What is being asked → Quote word for word from the line holding "At what coordinates" to the last line below, including both, and omit any pictures.

Input material →
----

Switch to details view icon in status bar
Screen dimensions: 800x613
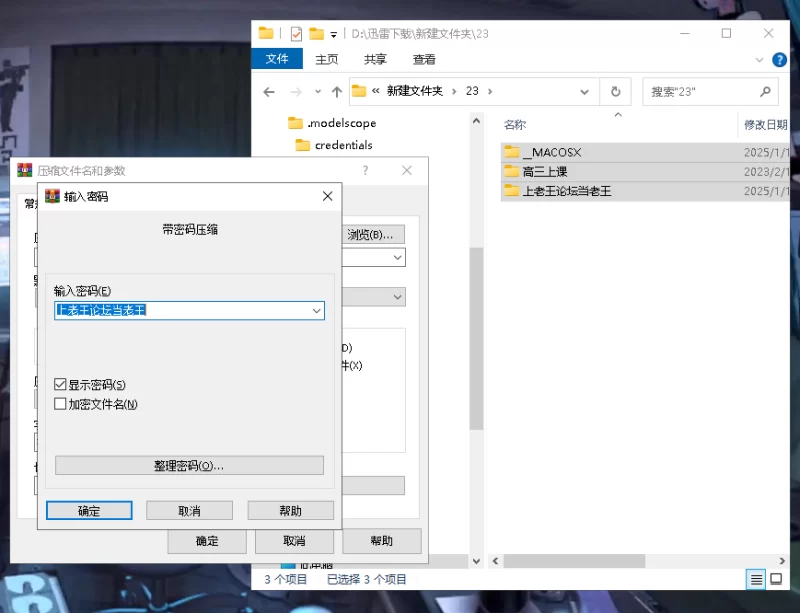pos(756,579)
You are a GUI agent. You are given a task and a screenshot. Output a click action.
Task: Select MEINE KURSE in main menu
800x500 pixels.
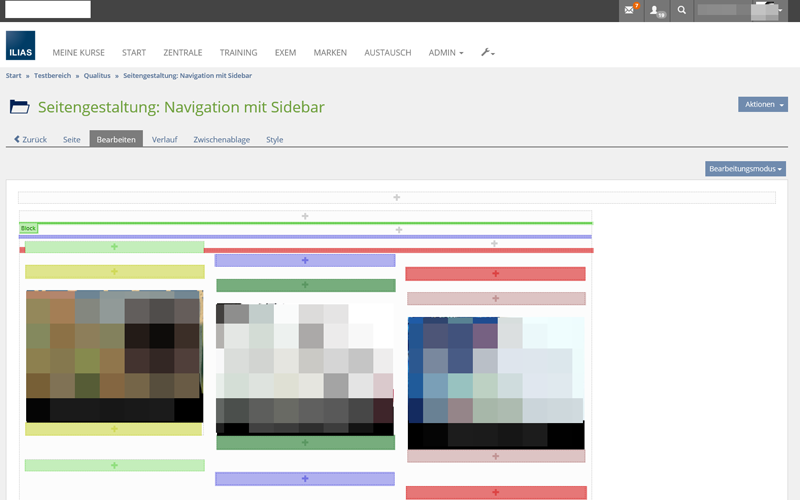(78, 52)
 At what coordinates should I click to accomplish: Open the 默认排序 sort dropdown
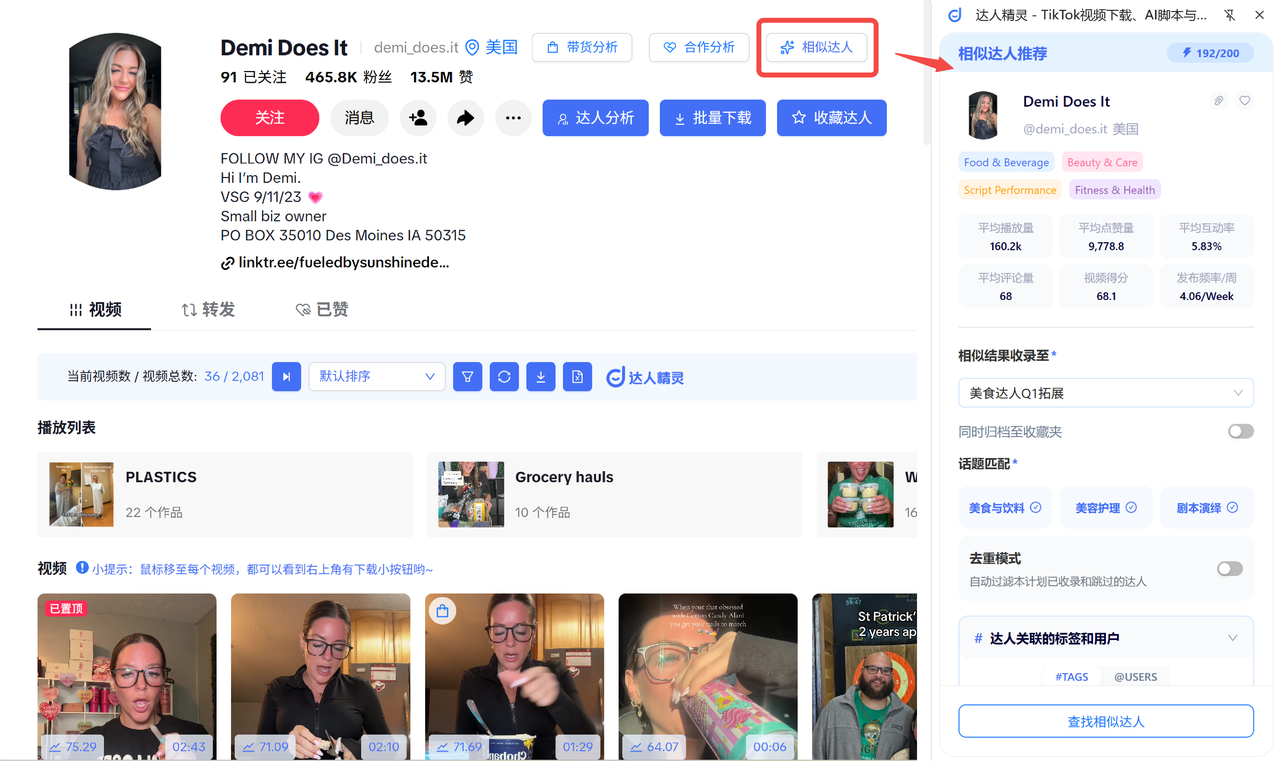click(377, 376)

----

Your response →
 At what coordinates should I click to accomplish: Open the 默认排序 sort dropdown
click(377, 376)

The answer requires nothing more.